- Aq Manar Location within Iran
- Coordinates: 37°10′21″N 46°15′15″E﻿ / ﻿37.17250°N 46.25417°E
- Country: Iran
- Province: East Azerbaijan
- County: Malekan
- District: Aq Manar
- Rural District: Gavdul-e Sharqi

Population (2016)
- • Total: 1,573
- Time zone: UTC+3:30 (IRST)

= Aq Manar =

Village in East Azerbaijan province, Iran

Aq Manar (اق منار) (Note: Also romanized as Āq Manār and Āqmanār) is a village in, and the former capital of, Gavdul-e Sharqi Rural District in Aq Manar District of Malekan County, East Azerbaijan province, Iran, serving as the capital of the district.
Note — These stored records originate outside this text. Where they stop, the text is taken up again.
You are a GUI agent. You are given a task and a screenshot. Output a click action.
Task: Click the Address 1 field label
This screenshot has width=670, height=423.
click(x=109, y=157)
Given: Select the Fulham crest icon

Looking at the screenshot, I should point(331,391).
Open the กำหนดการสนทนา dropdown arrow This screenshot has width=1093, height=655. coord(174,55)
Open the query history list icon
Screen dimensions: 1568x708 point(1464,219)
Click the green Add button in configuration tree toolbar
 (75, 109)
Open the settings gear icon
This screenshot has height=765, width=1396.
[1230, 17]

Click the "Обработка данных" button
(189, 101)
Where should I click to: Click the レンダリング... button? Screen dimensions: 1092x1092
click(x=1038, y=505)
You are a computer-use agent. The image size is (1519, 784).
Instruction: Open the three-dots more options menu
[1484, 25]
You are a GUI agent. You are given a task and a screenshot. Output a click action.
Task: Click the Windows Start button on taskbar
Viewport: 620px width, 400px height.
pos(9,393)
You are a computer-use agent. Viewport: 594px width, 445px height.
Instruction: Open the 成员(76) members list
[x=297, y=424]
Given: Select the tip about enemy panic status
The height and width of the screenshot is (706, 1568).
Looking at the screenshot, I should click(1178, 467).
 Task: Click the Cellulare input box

The capital of the rural district has been transferred to the village of Idahluy-e Bozorg.

==Demographics==
===Population===
At the time of the 2006 National Census, the village's population was 1,461 in 328 households, when it was in the Central District. The following census in 2011 counted 1,669 people in 382 households. The 2016 census measured the population of the village as 1,573 people in 514 households. It was the most populous village in its rural district.

In 2023, the rural district was separated from the district in the formation of Aq Manar District.